- [Exercise description]
Reproduce, character for character, the entries from their opening line through the line with "This screenshot has width=734, height=425.".

** Material shown follows **

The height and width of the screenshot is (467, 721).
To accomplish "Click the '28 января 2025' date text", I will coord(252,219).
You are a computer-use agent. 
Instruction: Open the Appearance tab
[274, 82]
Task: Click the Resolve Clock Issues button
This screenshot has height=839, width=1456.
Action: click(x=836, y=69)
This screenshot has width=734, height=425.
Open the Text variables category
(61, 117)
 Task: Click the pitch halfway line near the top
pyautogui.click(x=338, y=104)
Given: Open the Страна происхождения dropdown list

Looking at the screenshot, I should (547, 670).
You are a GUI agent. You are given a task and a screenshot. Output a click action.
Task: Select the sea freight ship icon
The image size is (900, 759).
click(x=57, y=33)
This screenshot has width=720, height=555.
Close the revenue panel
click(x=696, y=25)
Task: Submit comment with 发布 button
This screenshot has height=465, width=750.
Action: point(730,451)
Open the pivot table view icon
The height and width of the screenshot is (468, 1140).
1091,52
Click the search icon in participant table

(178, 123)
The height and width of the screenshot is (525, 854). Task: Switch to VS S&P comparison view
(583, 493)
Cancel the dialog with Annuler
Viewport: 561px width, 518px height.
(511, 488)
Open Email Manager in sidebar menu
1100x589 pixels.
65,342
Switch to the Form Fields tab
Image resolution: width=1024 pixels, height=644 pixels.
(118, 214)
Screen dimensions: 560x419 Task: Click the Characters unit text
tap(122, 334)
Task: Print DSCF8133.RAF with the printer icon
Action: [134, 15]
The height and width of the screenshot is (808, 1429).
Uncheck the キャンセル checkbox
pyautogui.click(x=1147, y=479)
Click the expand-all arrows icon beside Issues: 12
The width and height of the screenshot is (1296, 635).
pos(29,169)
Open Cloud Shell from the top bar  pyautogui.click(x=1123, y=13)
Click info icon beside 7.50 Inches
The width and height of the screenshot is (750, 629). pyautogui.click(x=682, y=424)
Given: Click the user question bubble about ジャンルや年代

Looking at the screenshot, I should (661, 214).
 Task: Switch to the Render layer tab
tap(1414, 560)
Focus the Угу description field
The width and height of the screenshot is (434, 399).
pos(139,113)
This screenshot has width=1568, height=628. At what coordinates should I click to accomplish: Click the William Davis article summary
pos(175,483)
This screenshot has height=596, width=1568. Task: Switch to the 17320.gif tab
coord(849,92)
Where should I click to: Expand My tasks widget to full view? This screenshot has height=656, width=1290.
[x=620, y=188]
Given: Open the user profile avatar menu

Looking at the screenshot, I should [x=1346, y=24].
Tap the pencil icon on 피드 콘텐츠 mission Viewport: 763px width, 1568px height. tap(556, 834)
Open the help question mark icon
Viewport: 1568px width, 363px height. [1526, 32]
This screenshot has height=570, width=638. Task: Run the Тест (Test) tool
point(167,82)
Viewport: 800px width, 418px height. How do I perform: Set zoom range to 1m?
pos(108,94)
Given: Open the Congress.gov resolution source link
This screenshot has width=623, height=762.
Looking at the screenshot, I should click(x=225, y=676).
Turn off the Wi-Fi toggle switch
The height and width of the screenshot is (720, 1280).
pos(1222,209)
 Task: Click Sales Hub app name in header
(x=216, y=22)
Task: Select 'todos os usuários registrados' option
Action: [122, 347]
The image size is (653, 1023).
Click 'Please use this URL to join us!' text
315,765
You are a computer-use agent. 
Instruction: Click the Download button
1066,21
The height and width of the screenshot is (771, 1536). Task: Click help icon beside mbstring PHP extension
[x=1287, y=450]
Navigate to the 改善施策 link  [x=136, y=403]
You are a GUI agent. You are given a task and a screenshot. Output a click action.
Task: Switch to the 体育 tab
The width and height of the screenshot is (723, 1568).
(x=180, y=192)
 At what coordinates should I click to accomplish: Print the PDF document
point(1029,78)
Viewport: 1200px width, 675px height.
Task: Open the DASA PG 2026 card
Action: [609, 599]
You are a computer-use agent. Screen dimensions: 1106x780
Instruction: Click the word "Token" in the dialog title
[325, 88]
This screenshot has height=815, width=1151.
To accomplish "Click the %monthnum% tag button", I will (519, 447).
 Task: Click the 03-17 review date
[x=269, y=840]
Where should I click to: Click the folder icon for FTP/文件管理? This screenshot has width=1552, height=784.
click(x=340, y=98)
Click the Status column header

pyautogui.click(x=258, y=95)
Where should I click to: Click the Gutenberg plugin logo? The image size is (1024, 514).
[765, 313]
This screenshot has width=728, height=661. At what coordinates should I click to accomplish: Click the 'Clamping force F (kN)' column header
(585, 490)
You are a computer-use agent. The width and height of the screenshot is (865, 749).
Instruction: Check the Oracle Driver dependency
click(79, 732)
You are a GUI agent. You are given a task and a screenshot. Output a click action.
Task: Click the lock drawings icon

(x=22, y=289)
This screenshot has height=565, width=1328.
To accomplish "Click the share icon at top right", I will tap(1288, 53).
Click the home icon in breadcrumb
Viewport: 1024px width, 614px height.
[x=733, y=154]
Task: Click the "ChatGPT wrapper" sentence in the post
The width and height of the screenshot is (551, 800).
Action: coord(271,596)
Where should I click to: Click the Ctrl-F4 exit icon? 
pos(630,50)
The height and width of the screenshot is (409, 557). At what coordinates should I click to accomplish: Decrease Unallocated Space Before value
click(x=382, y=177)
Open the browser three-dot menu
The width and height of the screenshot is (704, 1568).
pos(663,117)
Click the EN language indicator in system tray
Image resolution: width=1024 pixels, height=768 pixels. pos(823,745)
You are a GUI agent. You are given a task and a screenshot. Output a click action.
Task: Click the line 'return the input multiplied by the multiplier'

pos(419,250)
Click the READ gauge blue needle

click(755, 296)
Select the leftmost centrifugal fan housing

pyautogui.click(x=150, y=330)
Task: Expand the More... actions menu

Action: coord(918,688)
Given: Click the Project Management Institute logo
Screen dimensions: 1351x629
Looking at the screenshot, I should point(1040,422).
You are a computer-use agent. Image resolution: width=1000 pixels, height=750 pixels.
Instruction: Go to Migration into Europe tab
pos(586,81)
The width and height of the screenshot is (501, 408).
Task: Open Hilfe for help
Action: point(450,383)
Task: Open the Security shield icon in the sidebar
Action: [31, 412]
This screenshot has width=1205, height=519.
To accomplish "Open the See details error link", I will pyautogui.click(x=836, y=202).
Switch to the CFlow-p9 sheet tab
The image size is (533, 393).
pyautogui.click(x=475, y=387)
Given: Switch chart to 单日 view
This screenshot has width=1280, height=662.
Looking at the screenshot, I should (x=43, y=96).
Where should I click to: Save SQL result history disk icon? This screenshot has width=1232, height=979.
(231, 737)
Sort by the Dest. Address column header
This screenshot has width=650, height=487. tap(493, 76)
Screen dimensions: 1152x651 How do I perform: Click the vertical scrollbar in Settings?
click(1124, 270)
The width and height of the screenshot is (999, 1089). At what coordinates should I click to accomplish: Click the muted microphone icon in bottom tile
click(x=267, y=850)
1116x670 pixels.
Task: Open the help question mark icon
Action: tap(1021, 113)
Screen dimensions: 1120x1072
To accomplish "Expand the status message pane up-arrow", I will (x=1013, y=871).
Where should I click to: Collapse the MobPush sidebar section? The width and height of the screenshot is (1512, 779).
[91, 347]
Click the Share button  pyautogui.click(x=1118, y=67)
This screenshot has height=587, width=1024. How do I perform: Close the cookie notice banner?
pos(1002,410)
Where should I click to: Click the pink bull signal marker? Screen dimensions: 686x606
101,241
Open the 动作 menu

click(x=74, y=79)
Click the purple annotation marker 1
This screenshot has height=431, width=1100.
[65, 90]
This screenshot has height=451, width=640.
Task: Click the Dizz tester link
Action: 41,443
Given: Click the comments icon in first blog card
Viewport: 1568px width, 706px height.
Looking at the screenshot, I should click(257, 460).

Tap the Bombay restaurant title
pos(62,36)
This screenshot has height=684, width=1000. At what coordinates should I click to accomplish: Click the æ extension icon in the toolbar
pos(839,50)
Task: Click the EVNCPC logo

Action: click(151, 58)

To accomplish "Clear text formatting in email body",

** End of Material shown **

- [Task solution]
The height and width of the screenshot is (467, 721).
To accomplish "Click the '28 января 2025' date text", I will coord(252,219).
You are a computer-use agent. 
Instruction: Open the Appearance tab
[274, 82]
Task: Click the Resolve Clock Issues button
This screenshot has height=839, width=1456.
Action: click(x=836, y=69)
This screenshot has width=734, height=425.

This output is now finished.